The embodiment of the present invention provides a soil contamination detection method based on artificial intelligence. Referring to FIG. 1 , a flow chart of a soil contamination detection method based on artificial intelligence provided by the embodiment of the present invention is shown. The method includes:

Step S102, obtaining sample data of the sample soil, and labeling the sample data; wherein the labeled category represents the degree of contamination of the sample soil.

Specifically, it is necessary to collect soil samples and conduct laboratory analysis to obtain sample data. This data may include chemical composition, physical properties, biological indicators, etc. Subsequently, each sample is labeled with the degree of pollution, which can be done through expert knowledge or reference to existing environmental standards. The labeled results will serve as the basis for subsequent machine learning model training.

In some preferred embodiments of the present invention, soil pollution data is collected from soil samples in multiple geographical areas, covering different pollution levels, including industrial areas, agricultural areas and residential areas, and the sampling method adopts random sampling to ensure the representativeness and diversity of the samples.

In some preferred embodiments of the present invention, soil samples are collected at different locations using automated sampling equipment. These equipment can be equipped with a GPS positioning system to ensure accurate record of the sampling location; the soil samples are sent to a laboratory for detailed analysis, including determination of parameters such as organic pollutants, inorganic content, and heavy metal content; experts classify and label the degree of contamination of each sample according to current environmental standards and soil quality guidelines.

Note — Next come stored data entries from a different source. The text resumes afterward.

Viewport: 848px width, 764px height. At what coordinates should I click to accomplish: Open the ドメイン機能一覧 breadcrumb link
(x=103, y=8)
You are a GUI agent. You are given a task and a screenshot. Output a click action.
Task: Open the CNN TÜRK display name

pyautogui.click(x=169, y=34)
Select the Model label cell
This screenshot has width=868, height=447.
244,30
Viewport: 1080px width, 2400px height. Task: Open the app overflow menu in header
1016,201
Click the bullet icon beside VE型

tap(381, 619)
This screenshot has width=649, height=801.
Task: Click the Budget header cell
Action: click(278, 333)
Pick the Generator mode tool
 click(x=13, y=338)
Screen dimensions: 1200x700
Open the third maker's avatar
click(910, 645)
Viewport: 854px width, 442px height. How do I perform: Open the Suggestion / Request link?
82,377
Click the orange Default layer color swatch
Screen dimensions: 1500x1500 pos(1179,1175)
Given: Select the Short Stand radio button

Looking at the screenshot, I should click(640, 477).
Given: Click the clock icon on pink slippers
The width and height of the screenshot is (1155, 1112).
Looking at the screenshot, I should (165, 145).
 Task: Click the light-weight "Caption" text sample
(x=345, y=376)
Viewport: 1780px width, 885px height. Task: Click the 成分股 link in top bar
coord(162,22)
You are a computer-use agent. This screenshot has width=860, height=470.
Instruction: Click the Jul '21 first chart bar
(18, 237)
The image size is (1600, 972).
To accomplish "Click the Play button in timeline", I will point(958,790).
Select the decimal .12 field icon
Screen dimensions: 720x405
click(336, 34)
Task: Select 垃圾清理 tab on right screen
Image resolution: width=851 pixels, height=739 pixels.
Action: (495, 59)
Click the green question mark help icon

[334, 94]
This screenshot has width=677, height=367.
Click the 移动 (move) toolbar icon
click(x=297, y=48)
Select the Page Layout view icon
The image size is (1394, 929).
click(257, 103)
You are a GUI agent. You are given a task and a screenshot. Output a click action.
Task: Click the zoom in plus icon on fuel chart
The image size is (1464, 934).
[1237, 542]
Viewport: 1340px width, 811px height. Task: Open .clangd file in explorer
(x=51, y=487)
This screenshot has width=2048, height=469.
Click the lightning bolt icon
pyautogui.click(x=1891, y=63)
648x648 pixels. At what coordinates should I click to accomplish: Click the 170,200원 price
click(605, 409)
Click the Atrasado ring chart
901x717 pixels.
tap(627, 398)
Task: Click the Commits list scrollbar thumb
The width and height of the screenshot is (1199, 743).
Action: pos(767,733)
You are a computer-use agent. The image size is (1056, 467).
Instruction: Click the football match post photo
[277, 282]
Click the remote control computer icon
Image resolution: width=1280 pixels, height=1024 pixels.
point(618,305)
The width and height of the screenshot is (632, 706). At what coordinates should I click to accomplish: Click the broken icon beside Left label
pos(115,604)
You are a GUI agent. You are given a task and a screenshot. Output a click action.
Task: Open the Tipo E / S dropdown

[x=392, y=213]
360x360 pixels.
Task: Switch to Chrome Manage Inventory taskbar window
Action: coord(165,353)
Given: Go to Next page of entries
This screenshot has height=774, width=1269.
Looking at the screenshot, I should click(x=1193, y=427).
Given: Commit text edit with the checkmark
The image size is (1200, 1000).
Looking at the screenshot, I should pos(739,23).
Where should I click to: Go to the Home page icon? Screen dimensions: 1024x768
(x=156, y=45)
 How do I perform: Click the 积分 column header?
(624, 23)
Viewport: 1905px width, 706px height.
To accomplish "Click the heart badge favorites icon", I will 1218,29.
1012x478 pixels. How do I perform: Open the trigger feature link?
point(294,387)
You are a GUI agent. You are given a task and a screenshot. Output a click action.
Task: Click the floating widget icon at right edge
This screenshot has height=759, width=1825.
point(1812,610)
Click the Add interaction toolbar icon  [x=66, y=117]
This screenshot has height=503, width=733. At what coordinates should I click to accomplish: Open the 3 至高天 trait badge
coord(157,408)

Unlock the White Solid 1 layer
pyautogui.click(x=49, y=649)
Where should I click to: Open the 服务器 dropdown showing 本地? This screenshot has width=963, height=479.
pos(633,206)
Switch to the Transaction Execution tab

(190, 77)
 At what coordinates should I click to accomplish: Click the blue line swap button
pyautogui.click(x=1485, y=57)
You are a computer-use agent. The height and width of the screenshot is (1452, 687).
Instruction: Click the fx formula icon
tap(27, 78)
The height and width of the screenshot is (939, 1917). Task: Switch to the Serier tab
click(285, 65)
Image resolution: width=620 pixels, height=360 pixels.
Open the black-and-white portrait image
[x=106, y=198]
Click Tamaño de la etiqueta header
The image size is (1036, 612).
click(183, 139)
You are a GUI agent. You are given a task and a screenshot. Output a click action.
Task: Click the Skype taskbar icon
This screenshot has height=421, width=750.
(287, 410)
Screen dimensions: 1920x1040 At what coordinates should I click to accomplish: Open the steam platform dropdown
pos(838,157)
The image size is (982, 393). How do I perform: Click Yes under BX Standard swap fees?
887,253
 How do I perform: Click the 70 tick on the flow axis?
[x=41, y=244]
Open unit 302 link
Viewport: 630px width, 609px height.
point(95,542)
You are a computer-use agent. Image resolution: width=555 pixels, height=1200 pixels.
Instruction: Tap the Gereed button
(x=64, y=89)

In some preferred embodiments of the present invention, the collected data attributes include: a1: pH value, a2: organic matter content (%), a3: lead content (ppm), a4: mercury content (ppm), a5: arsenic content (ppm), a6: cadmium content (ppm), a7: nitrogen content (%), a8: phosphorus content (%), a9: potassium content (%) and a10: total heavy metal content (ppm); it should be emphasized that this embodiment is only to illustrate a data format and type of the present invention. In practical applications, the attributes of the data are usually more than 10 attributes, and the number of attributes of the data may reach dozens or even hundreds. Further, the collected data is annotated, and the annotation method of the present invention is manual annotation. In some preferred embodiments of the present invention, the annotated categories include "unpolluted", "mildly polluted", "moderately polluted" and "severely polluted".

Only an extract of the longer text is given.